## SELECTED PASSAGE
# # # #

Subject: Re: increasing FD_SETSIZE to 1024 or 2048?
To: None <greywolf@starwolf.com>
From: Jonathan Stone <jonathan@DSG.Stanford.EDU>
List: current-users
Date: 07/04/2000 13:06:44
>What are you doing with your named that is so special that it requires
>a modification that no other shop of consequence of which knowledge has
>appeared to me has found necessary to implement?  
>

I am doing lookups of from 100,000 to 1 million unique hostnames, or
unique IP addresess. For that application,c aching is largely useless
(since the input queries are unique).  I do lots of lookups in parallel.

That workload has unocvered several design flaws in BIND 8's named:
hamed's heap (data seg) grows faster than it can be easliy reclaimed
by timing out records when their TTL goes to zero.  Its also shown
that the maximum request rate of _non_cached requests is, in the long
term, limited to about 30-35 lookups /sec, even with 190 requestors in
parallel.  Most of the requestor threads (and most of the associated
named resources) are spent waiting for lame delegations, for requests
that will eventually time out (I retry up to 3 times).  That's a
long-term rate, over hours of about 30 requests/sec, with CPU load at
under 5%, on an otherwise-idle machine (pII/500, 256megs).

Bumping named's FD_SETSIZE to 2k, doing "files 1024" in
/etc/named.conf, and using some 800 requestors gets me about a 3-fold
incerase.  (named eats more CPU, i am trying to profile it but the
ipv6 changes broke compiling named with cc -pg, sigh).

# # # #

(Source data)
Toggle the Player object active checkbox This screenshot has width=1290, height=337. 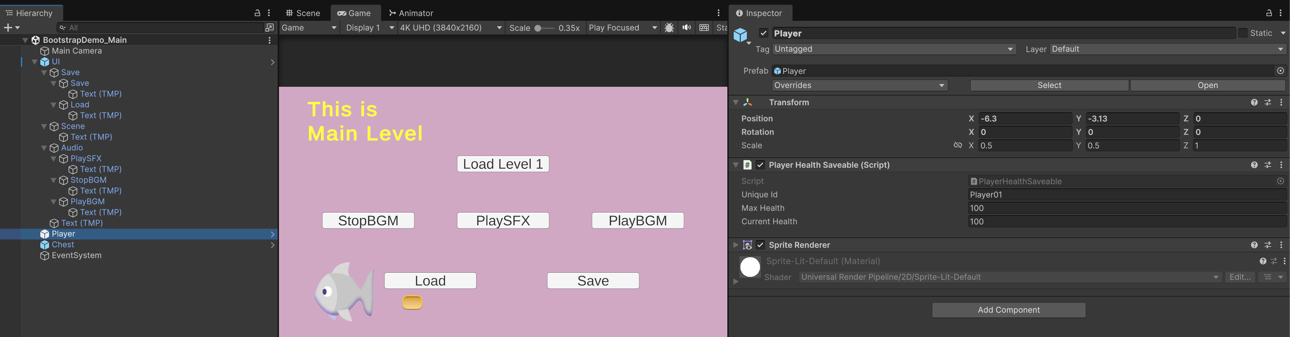click(x=763, y=33)
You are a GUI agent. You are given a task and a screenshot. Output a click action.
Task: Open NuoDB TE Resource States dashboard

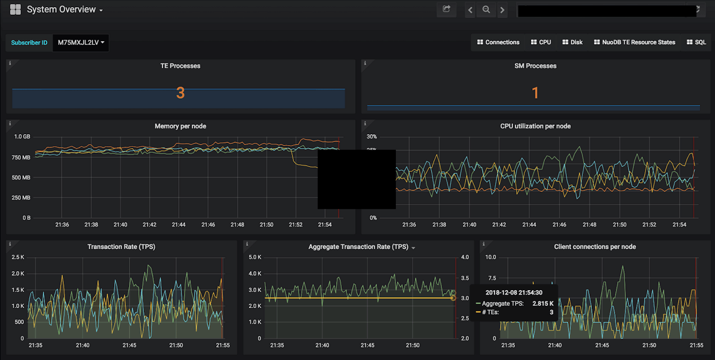pos(634,42)
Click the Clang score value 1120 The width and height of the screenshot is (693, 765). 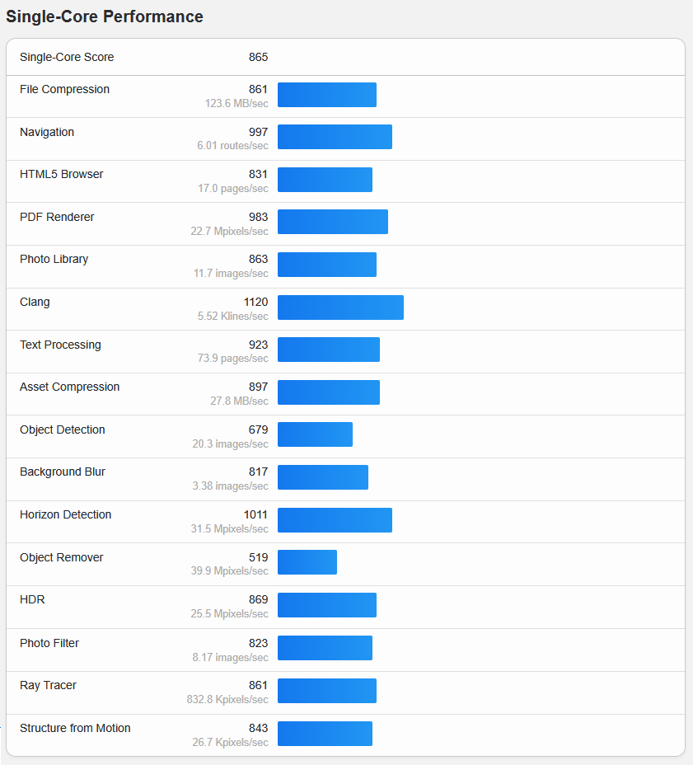pos(255,302)
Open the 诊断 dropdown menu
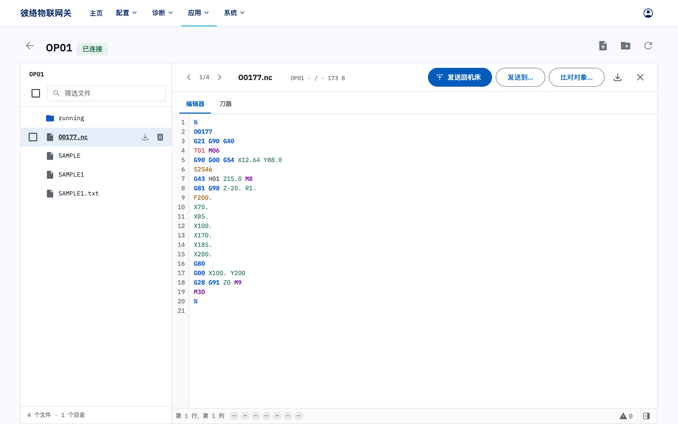This screenshot has height=424, width=678. coord(162,13)
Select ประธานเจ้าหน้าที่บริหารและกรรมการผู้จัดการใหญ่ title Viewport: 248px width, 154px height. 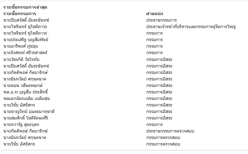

# # # #

## GOAL OF THE EXERCISE
Please mark each statement yes or no according to whether it agrees with the post on raising FD_SETSIZE, and quote the words from the post that settle it. 1. The lookups cover between 100,000 and 1 million unique hostnames or IP addresses. 2. CPU load stayed above 50% during the long-term request rate. 3. Requests that fail are retried up to five times. The material plays no part in this.

## COMPLETE OUTPUT
1. Yes: "I am doing lookups of from 100,000 to 1 million unique hostnames, or"
2. No: "with CPU load at under 5%"
3. No: "I retry up to 3 times"